- SUPPLIED RECORDS:
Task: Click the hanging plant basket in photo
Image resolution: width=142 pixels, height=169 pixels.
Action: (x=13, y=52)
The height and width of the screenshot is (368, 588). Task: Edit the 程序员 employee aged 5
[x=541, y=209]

* * *

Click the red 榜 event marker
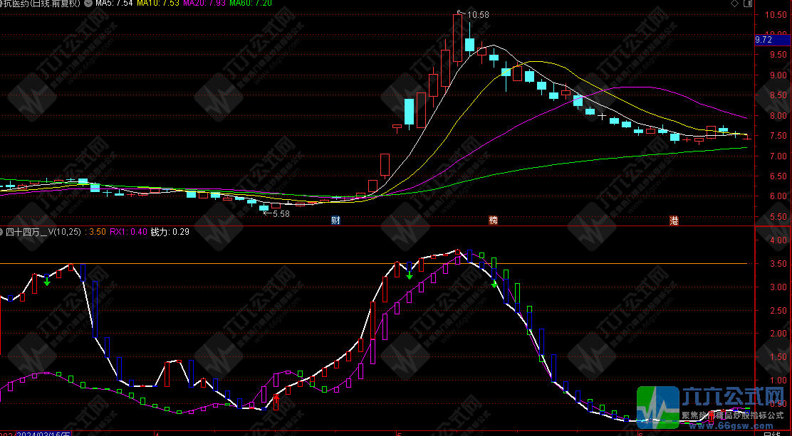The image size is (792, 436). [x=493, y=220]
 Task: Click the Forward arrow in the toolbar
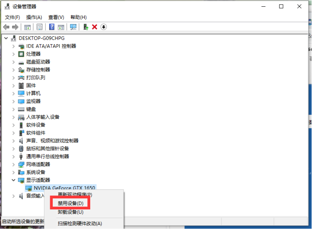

--

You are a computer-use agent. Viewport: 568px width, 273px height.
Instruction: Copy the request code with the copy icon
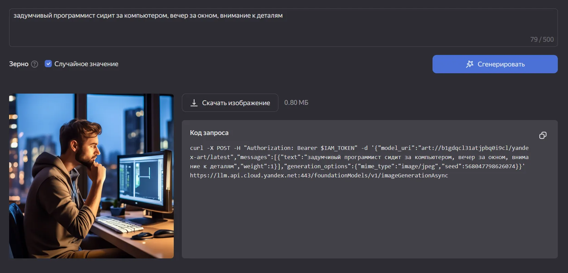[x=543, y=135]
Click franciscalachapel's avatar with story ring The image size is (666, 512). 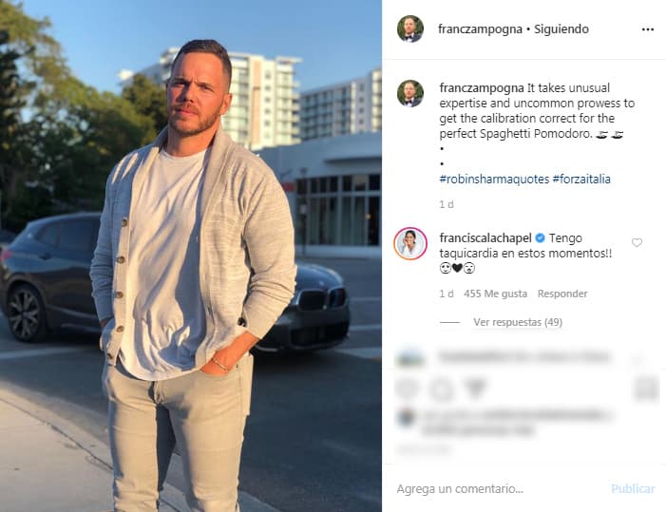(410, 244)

- WORK TO COMPLETE: If a picture sits between the line containing "Click the red 榜 event marker" and the line containing "Task: Click the Forward arrow in the toolbar", leave it out, and return the lines of that range above exactly, both ends included.

- EXERCISE SOLUTION:
Click the red 榜 event marker
The image size is (792, 436). [x=493, y=220]
 Task: Click the Forward arrow in the toolbar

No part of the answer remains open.